» Records drawn from a dataset
=== Section Start ===

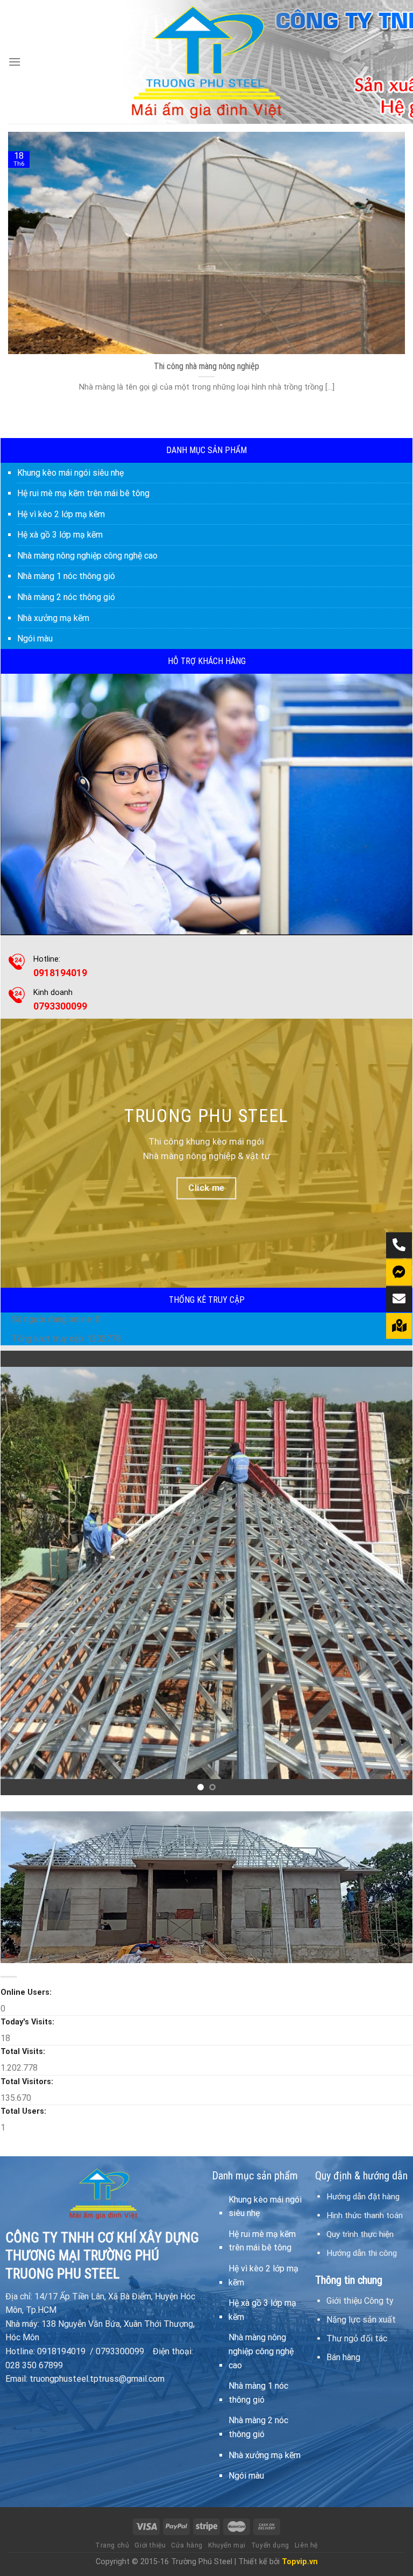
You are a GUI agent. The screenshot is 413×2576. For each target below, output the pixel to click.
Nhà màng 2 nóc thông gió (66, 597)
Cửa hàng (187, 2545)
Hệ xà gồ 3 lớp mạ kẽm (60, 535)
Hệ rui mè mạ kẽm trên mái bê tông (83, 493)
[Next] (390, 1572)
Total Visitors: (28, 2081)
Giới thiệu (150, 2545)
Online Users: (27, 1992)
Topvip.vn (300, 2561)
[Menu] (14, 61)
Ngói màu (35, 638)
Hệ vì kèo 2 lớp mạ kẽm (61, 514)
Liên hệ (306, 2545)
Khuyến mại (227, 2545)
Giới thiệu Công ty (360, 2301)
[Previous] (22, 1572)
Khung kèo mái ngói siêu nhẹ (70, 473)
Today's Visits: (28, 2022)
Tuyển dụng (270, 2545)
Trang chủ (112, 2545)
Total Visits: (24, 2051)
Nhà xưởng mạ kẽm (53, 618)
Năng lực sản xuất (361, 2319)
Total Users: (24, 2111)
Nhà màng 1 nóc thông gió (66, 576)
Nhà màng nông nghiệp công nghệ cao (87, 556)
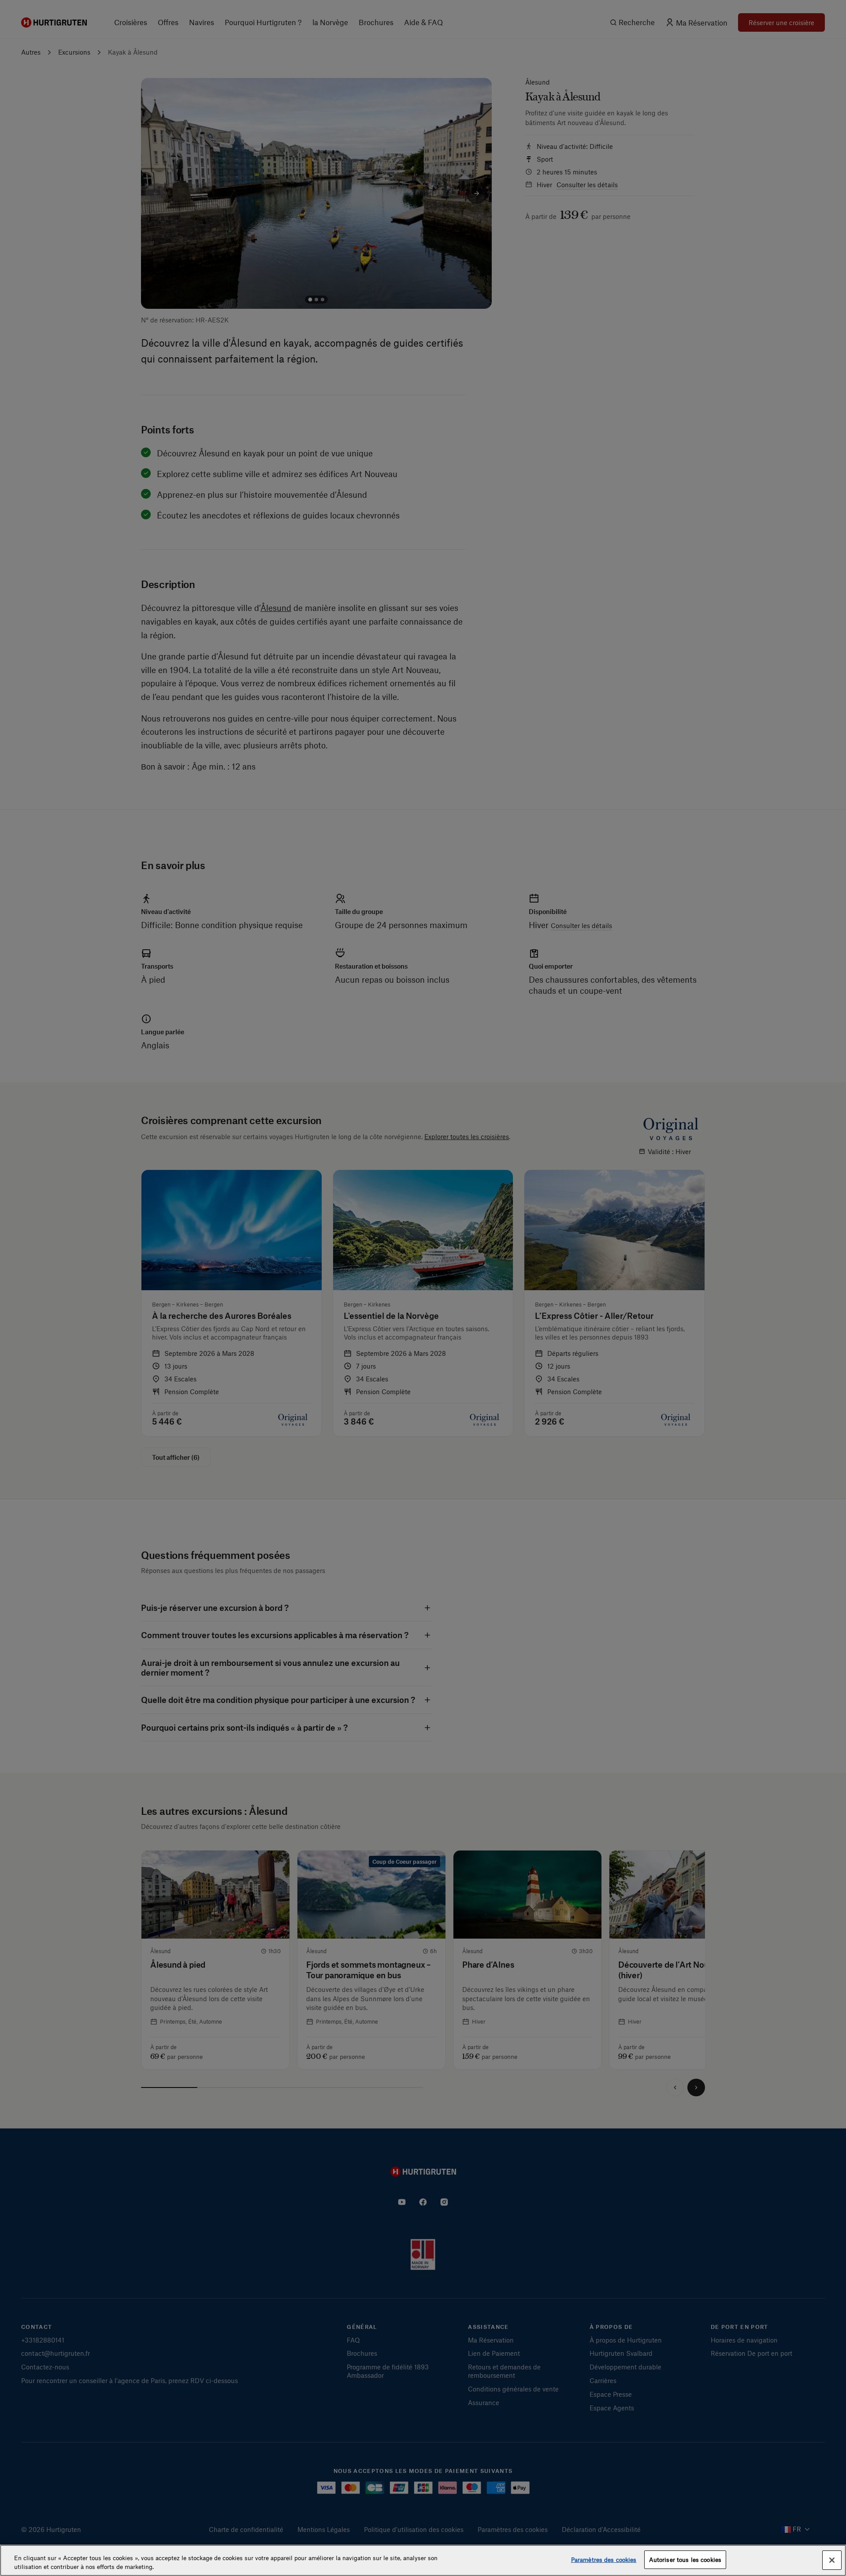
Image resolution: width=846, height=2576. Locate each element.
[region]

=== Section End ===

Drop the pictures and reproduce the rest of the entries above exactly.

» Output for this exercise
You are a GUI agent. The screenshot is 413×2576. For each target below, output the pixel to click.
Nhà màng 2 nóc thông gió (66, 597)
Cửa hàng (187, 2545)
Hệ xà gồ 3 lớp mạ kẽm (60, 535)
Hệ rui mè mạ kẽm trên mái bê tông (83, 493)
[Next] (390, 1572)
Total Visitors: (28, 2081)
Giới thiệu (150, 2545)
Online Users: (27, 1992)
Topvip.vn (300, 2561)
[Menu] (14, 61)
Ngói màu (35, 638)
Hệ vì kèo 2 lớp mạ kẽm (61, 514)
Liên hệ (306, 2545)
Khuyến mại (227, 2545)
Giới thiệu Công ty (360, 2301)
[Previous] (22, 1572)
Khung kèo mái ngói siêu nhẹ (70, 473)
Today's Visits: (28, 2022)
Tuyển dụng (270, 2545)
Trang chủ (112, 2545)
Total Visits: (24, 2051)
Nhà xưởng mạ kẽm (53, 618)
Năng lực sản xuất (361, 2319)
Total Users: (24, 2111)
Nhà màng 1 nóc thông gió (66, 576)
Nhà màng nông nghiệp công nghệ cao (87, 556)
Image resolution: width=846, height=2576. Locate each element.
[region]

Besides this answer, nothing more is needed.